BTC/USD has been through five bouts of relatively heavy selling pressure since the $8,000 price tag. Thus far, these prolonged de-leveraging and profit-taking events were followed by a strong continuation upwards, and the pattern appears to be playing out once again.
At the time of publishing, BTC/USD exchanges hands above $57,800, supported by the daily Bollinger Bands and the 20-daily exponential moving average (EMA). Downside liquidity was largely wiped out by the end of April as bitcoin reconfigured, and open interest slid to the $16 billion mark.
At the Monday open, the 20-weekly EMA adjusted higher to $47,000, setting a new baseline for bull-market continuation. Needless to say, while price can traverse below this level for several days, a weekly close below this moving average would not bode well for this bull market.
Per the above chart, bitcoin’s immediate short-term trouble areas are $61,700 and $63,500, respectively, after which the skies are blue for $70,000 and beyond.
Ethereum conquers $3,000
Meanwhile, Ethereum has taken out the $3,000 landmark barrier — and it has done so with relative ease and without obvious signs of overheating.
The second-largest cryptocurrency has witnessed nine consecutive days of green price-action and continues to edge higher towards our secondary target at the 1.618 Fibonacci level ($3,500).
Per data from Coinalyze, significant open interest accrued for the cryptocurrency as traders placed their bets then doubled and tripled down.
However, funding remains relatively evenly matched. In fact, perpetual swap funding rates are lower than one would expect at all-time-high valuations, indicating a relatively level-headed market.
Under present conditions, it’s conceivable that a significant portion of the open interest is upside liquidity (shorts), which could act as rocket fuel for ETH/USD.
Additionally, the continued upward-sloping grind indicates that ETH/USD is growing organically and not just speculative short-term trading.
As prices head higher without pause, it looks like short traders might be underwater and in danger of getting liquidated. After all, outstanding contracts must be settled one way or another.
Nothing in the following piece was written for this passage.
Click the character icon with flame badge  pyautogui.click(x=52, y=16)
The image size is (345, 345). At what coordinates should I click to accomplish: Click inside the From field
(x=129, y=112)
Naturally, there is no such thing as an ‘up only’ market — so pull-backs to moving averages should come as no surprise. As noted in the telegram channel, the $2,500 level is a point of interest for potential price reversions. But provided the immediate 4-hour EMA support ($2,950) remains in tact, there’s little reason to expect a deeper pull back at this time.
Catch you next time.
Read More: Elon Musk & Jack Dorsey: ‘Bitcoin incentivises Renewable Energy’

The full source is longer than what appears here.